Published in Cancer Detection and Prevention 1998; 22(2):120-128.
Immunohistochemical Prediction of Radiation Response and Local Control in Radiation Therapy for Cervical CancerDivision of Radiation Medicine, National Institute of Radiological Sciences, Chiba, Japan
Address all correspondence and reprint requests to: Takashi Nakano, M.D., Division of Radiation Medicine, National Institute of Radiological Sciences, 9-1, Anagawa-4-chome, Inage-ku, Chiba-shi 263, Japan.

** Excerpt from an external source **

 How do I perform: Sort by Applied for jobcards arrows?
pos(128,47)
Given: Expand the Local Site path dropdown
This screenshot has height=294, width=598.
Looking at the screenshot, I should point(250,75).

ABSTRACT: Prognosis of 64 cervical cancer patients treated with radiation therapy was analyzed by tumor expressions of c-erbB-2 oncoprotein (CerbB-OPE) and p53 protein (p53-PE), Ki-67 growth fraction (Ki-GF), and the mitotic index of proliferating cell population (pMI). Positivity of CerbB-OPE and p53-PE was 42.4 and 84.6, respectively. Mean Ki-GF and pMI were 33.0 and 2.7%, respectively. Mean Ki-GF for CerbB-OPE was 38.3%, significantly higher than the 26.2% for the negative patients (p < 0.01). The mean pMI for CerbB-OPE was 2.00%, significantly lower than the 3.70% of the negative patients ((p < 0.05). The 5-year survival rate of CerbB-OPE-positive patients was 44.4%, significantly lower than the 74.8% of negative patients (p <0.01). The survival rates of Ki-GF < 33% was 44.7%, significantly lower than the 87.5% of Ki-GF > 33% (p < 0.01). The survival rates of pMI >= 3.5 was 0%, significantly lower than the 81.8% of pMI < 3.5% (p <0.001). The survival rates of p53-PE-positive and negative patients were 52.8 and 85.0%, respectively (p > 0.1). The poor prognosis of the cervical cancer with CerbB-OPE, lower Ki-GF, and higher pMI were due to local recurrence following radiation therapy. Multiple regression analysis indicated that pMI was the strongest prognostic factor and was followed by CerbB-OPE, tumor volume, and Ki-GF. In conclusion, the c-erbB-2 oncoprotein expression, Ki-67 growth fraction, and the mitotic index of proliferating cell population were considered to be effective prognostic factors in radiation therapy for cervical cancer.